Deutsches Ärzteblatt

Bis zu 1 von 10 Behandelten stirbt nach einer CAR-T-Zelltherapie an Komplikationen, die nicht durch einen Rückfall ausgelöst werden. Der häufigste Grund sind Krankheitserreger: Etwa 5 von 10 dieser Todesfälle geht auf Infektionen mit Corona-Viren, Bakterien und Pilzen zurück. Die gefürchteten Nebenwirkungen der CAR-T-Zelltherapien spielen eine deutlich kleinere Rolle: Schwere Entzündungen und Nervenschäden verursachen nur etwa 1 von 10 Todesfällen. Dies zeigte eine Metaanalyse, die im Juli in Nature Medicine erschien.

Eine internationale Forschergruppe – angeführt von einem Team aus München – analysierte in dieser Arbeit insgesamt 46 Studien mit 7600 Teilnehmern.
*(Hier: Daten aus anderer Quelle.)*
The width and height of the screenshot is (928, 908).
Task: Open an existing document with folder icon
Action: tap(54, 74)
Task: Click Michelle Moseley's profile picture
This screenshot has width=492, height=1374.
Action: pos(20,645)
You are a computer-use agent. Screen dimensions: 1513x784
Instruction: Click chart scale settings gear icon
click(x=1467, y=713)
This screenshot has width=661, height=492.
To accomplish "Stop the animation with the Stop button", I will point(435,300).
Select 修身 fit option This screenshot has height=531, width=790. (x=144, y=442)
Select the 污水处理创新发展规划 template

Die Forscher betonen dabei, wie wichtig die umfassende Dokumentation und Auswertung aller Todesursachen bei CAR-T-Zelltherapien sind. Nur so konnten sie zeigen, dass die Vermeidung und wirksame Behandlung von Infektionen eine wichtige Rolle spielen sollte.

Neue Zulassungen

Zweite Gentherapie gegen Hämophilie B vor Zulassung

Deutsche Apothekerzeitung

Die europäische Arzneimittelbehörde EMA hat Ende Mai empfohlen, die Gentherapie Durveqtix für die Behandlung der erblichen Gerinnungsstörung Hämophilie B zuzulassen. In einer Studie des US-Konzerns Pfizer konnte Durveqtix die Symptome deutlich lindern: 6 von 10 Behandelte blieben mindestens zwei Jahre frei von Blutungen. Bereits seit 2023 ist mit Hemgenix eine Gentherapie für Hämophilie B in Europa verfügbar. Die endgültige Entscheidung über die Zulassung liegt bei der Europäischen Kommission, die aber in der Regel den Empfehlungen der EMA folgt.
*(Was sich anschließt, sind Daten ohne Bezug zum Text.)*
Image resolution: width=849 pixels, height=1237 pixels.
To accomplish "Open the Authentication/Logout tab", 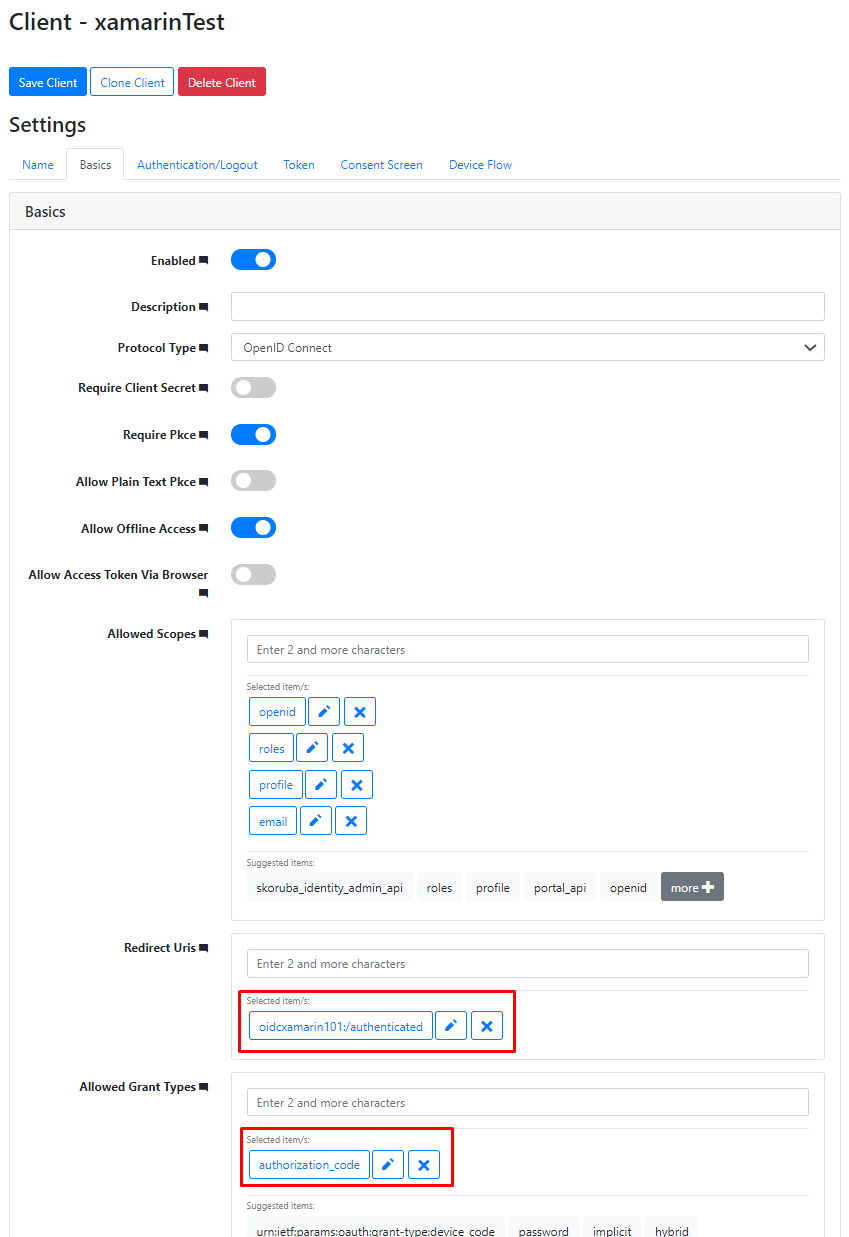I will pos(196,164).
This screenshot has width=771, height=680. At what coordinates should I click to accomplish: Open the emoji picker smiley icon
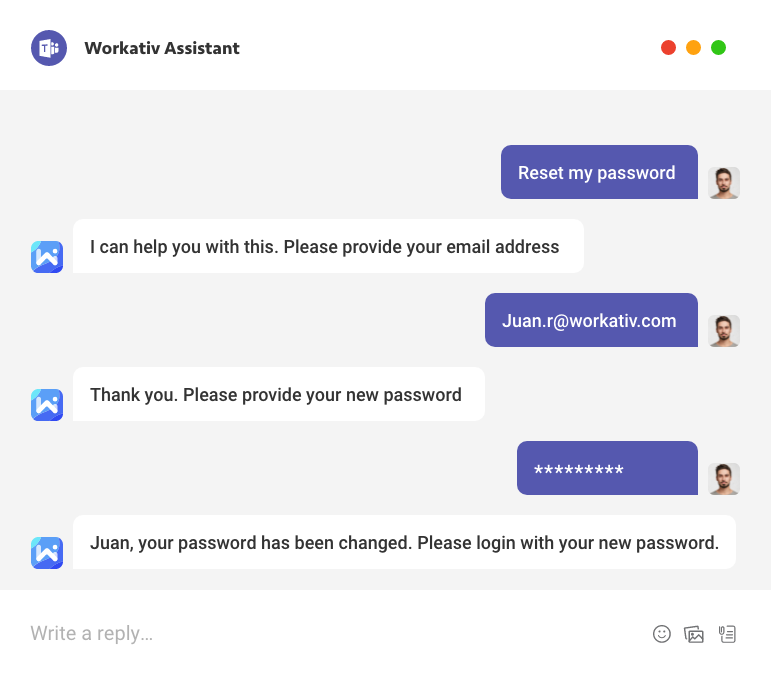[661, 633]
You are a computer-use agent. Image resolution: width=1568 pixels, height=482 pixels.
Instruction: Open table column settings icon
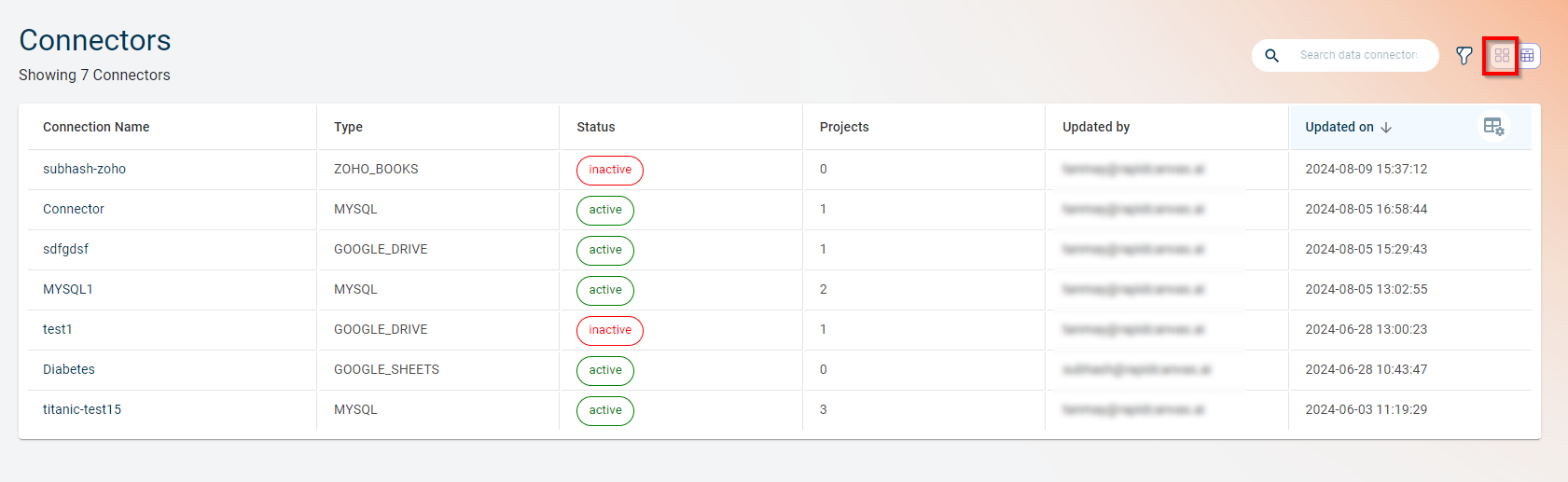(1493, 127)
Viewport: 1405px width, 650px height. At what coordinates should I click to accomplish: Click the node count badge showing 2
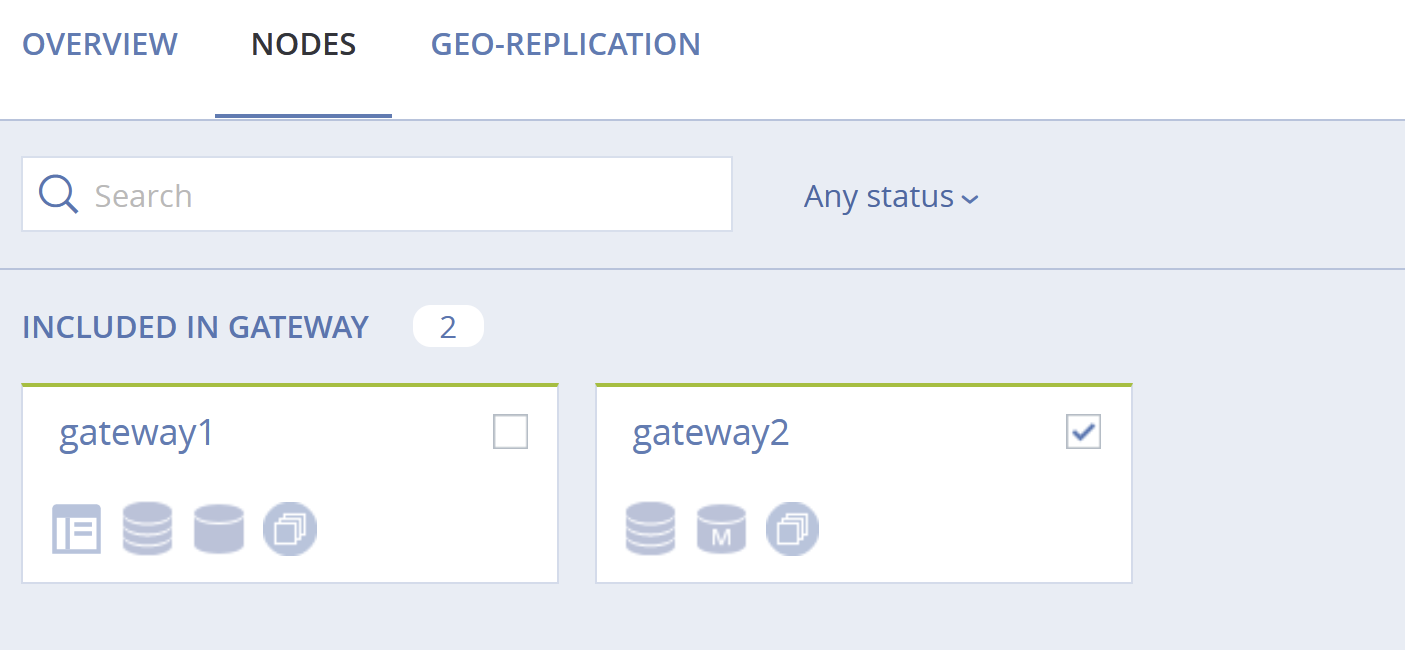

Umstrittene Zulassung von Elevidys bestätigt – und erweitert

BioPharma Dive

Etwa 80 % aller Menschen mit Duchenne Muskeldystrophie können jetzt in den USA die Gentherapie Elevidys erhalten. Infrage kommen alle Betroffenen, die älter als vier Jahre sind und eine bestimmte Mutation aufweisen. Elevidys war bereits im vergangenen Jahr zugelassen worden, allerdings nur für Kinder im Alter von vier und fünf Jahren. Der Hersteller Sarepta muss nun keine weiteren Studien mehr vorlegen, um die Gentherapie auf dem Markt zu halten. Das gab die US-Arzneimittelbehörde FDA im Juni bekannt.

Diese Entscheidung ist jedoch innerhalb der FDA stark umstritten. Drei Arbeitsgruppen und zwei leitende Angestellte hatten sich gegen die Zulassung ausgesprochen: Eine große klinische Studie hatte keine überzeugenden Beweise geliefert, dass Elevidys den Zustand der Behandelten signifikant verbessert. Doch ein Abteilungsleiter setzte sich mehrfach über die Bedenken hinweg – um zu zeigen, dass die Behörde die Interessen der Betroffenen berücksichtigt. In Europa hingegen hat Elevidys wohl kaum Chancen auf eine Zulassung.